Sunday, June 12, 2005

Where's Agent Starling when you need her?

In other news, if anyone's seen my mother's mind, please return it to her. Because she's obviously effing lost it. She's one fava bean and chianti away from earning herself a muzzle and British actor to portray her in a creepy-ass film. (Perhaps Thandie newton would do nicely? She played a dead girl in [i]beloved[/i], surely evil won't be much of a stretch?)
She's tried everything else to "help" me lose weight. She's whined. Written nasty notes. Sent me BMI charts. Berated me in front of others. Made nasty comments. Tried bribery.
Now we're on to blackmail.
We co-own the condo I live in. (long story involving stupidity with money).

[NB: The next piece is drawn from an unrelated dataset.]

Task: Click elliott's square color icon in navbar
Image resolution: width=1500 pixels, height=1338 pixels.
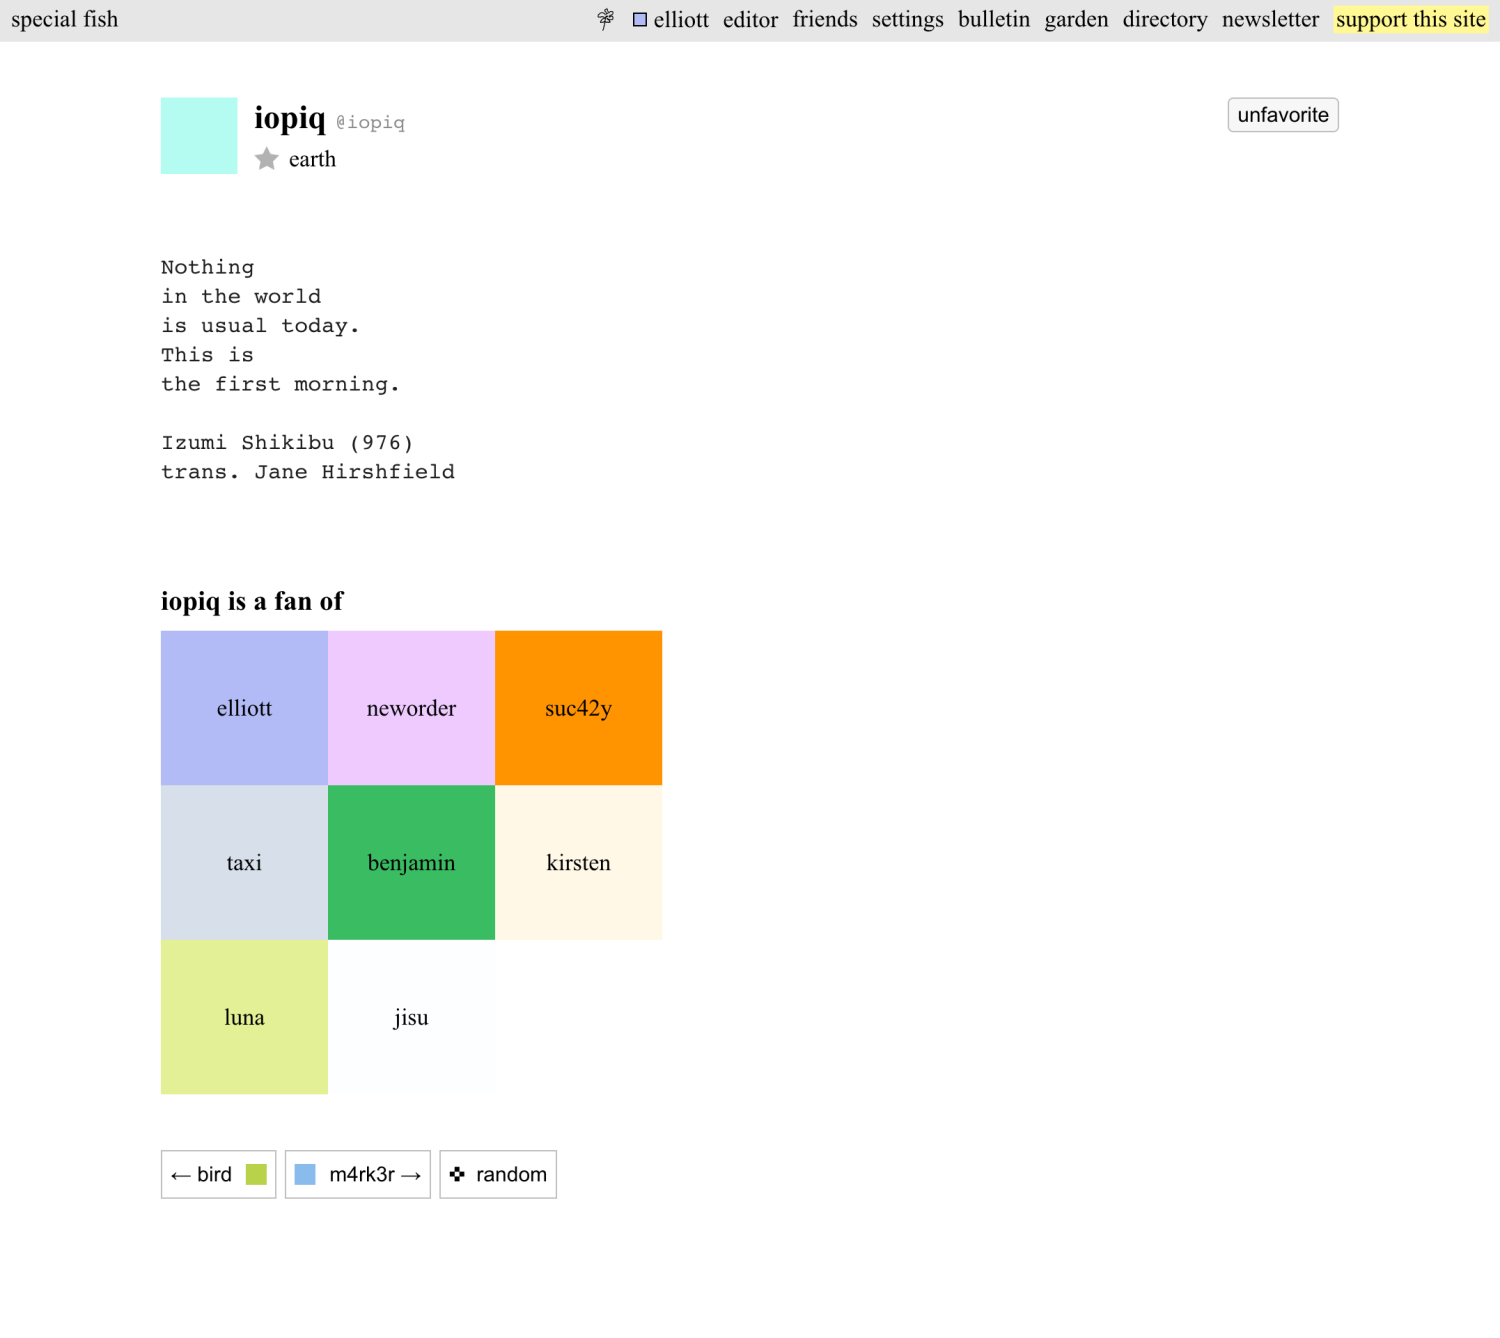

Fiance (understandably) doesn't want to live in a place where she will have control. Can't say I blame him. So tonight, I explain to her that I'd like her to sign over her half of the condo to me, I'll pay whatever, etc. Her immediate answer:
"If you get down to a size 14, I'll consider it."
And I thought it couldn't get worse than "If you don't lose weight, [fiance] will leave you," and "Don't make him start looking at those slender women!"
Guess I just wasn't imaginative enough.
So now, we're considering calling the whole thing off. No wedding, just find a place of our own to live together after a quickie JOP thing. Just cut mother and her money out completely.
Pisses me off to no end that this has to be an option. But we can't afford anything near what we were planning with her help. So we're in a position now to tell everyone "sorry, wedding's off."
And as WIC/Childish/That-Other-Site as it sounds, I kinda wanted the big to-do. I wanted the ceremony, the dress, the party. And now it'll just be this sort of sad, furtive thing with just me and him cowering in our poverty. And it kind of scares me that that's what the beginning of our life together is going to be. meh. i need a drink. Or five. I've got until the end of the month to decide. Or jump off a high roof.

I hate that this has become a battle of wills instead of a joyous occasion.

I hate that I feel so fucking small and powerless.

I hate feeling so pressured. I shouldn't feel this way. This should be fun. Not pressured and angst-y.